Page text:
═══

A record-sized fleet of 33 skippers will start the ninth edition of the Vendée Globe: the 24,296 nautical miles solo non-stop round-the-world race from Les Sables d’Olonne in France, on Sunday, November 8 at 1302hrs French time/1202hrs TU and will be expected back in mid-January 2021.

Vendée Globe Race FAQs

Six women (Alexia Barrier, Clarisse Cremer, Isabelle Joschke, Sam Davies, Miranda Merron, Pip Hare).

Nine nations (France, Germany, Japan, Finland, Spain, Switzerland, Australia, and Great Britain)

After much speculation following Galway man Enda O’Coineen’s 2016 race debut for Ireland, there were as many as four campaigns proposed at one point, but unfortunately, none have reached the start line.

The Vendée Globe is a sailing race round the world, solo, non-stop and without assistance. It takes place every four years and it is regarded as the Everest of sailing. The event followed in the wake of the Golden Globe which had initiated the first circumnavigation of this type via the three capes (Good Hope, Leeuwin and Horn) in 1968.

The record to beat is Armel Le Cléac’h 74 days 3h 35 minutes 46s set in 2017. Some pundits are saying the boats could beat a sub-60 day time.

The number of theoretical miles to cover is 24,296 miles (45,000 km).

The IMOCA 60 ("Open 60"), is a development class monohull sailing yacht run by the International Monohull Open Class Association (IMOCA). The class pinnacle events are single or two-person ocean races, such as the Route du Rhum and the Vendée Globe.

Zero past winners are competing but two podiums 2017: Alex Thomson second, Jérémie Beyou third. It is also the fifth participation for Jean Le Cam and Alex Thomson, fourth for Arnaud Boissières and Jérémie Beyou.

The youngest on this ninth edition of the race is Alan Roura, 27 years old.

═══

Raw data:
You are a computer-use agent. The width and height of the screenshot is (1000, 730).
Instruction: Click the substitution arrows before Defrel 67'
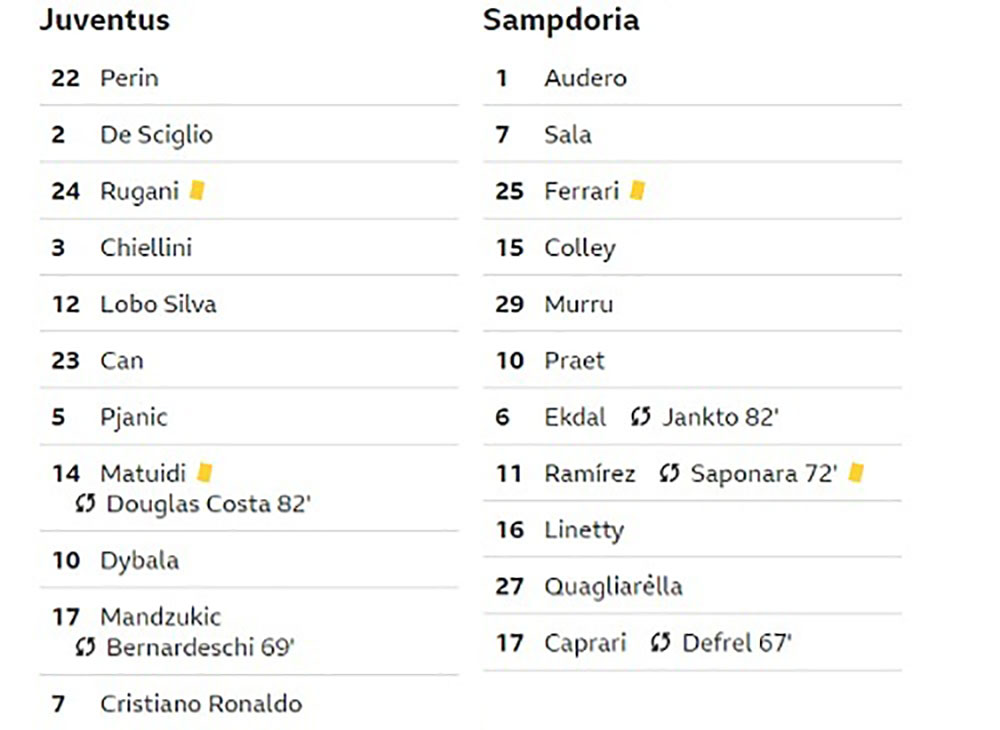[661, 642]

═══

Task set:
1. Translate this sentence from the Vendée Globe text into Spanish: "It takes place every four years and it is regarded as the Everest of sailing."
2. Write the next part of the Vendée Globe text, picking up after its final line about the youngest skipper.
The material has no connection to the Vendée Globe text.

Expected outputs:
1. Se celebra cada cuatro años y se considera el Everest de la vela.

2.
The oldest on this ninth edition is Jean Le Cam, 61 years old.

Over half the fleet are debutantes, totalling 18 first-timers.

The start procedure begins 8 minutes before the gun fires with the warning signal. At 4 minutes before, for the preparatory signal, the skipper must be alone on board, follow the countdown and take the line at the start signal at 13:02hrs local time. If an IMOCA crosses the line too early, it incurs a penalty of 5 hours which they will have to complete on the course before the latitude 38 ° 40 N (just north of Lisbon latitude). For safety reasons, there is no opportunity to turn back and recross the line. A competitor who has not crossed the starting line 60 minutes after the signal will be considered as not starting. They will have to wait until a time indicated by the race committee to start again. No departure will be given after November 18, 2020, at 1:02 p.m when the line closes.

The first boat could be home in sixty days. Expect the leaders from January 7th 2021 but to beat the 2017 race record they need to finish by January 19 2021.

Today, building a brand new IMOCA generally costs between 4.2 and €4.7million, without the sails but second-hand boats that are in short supply can be got for around €1m.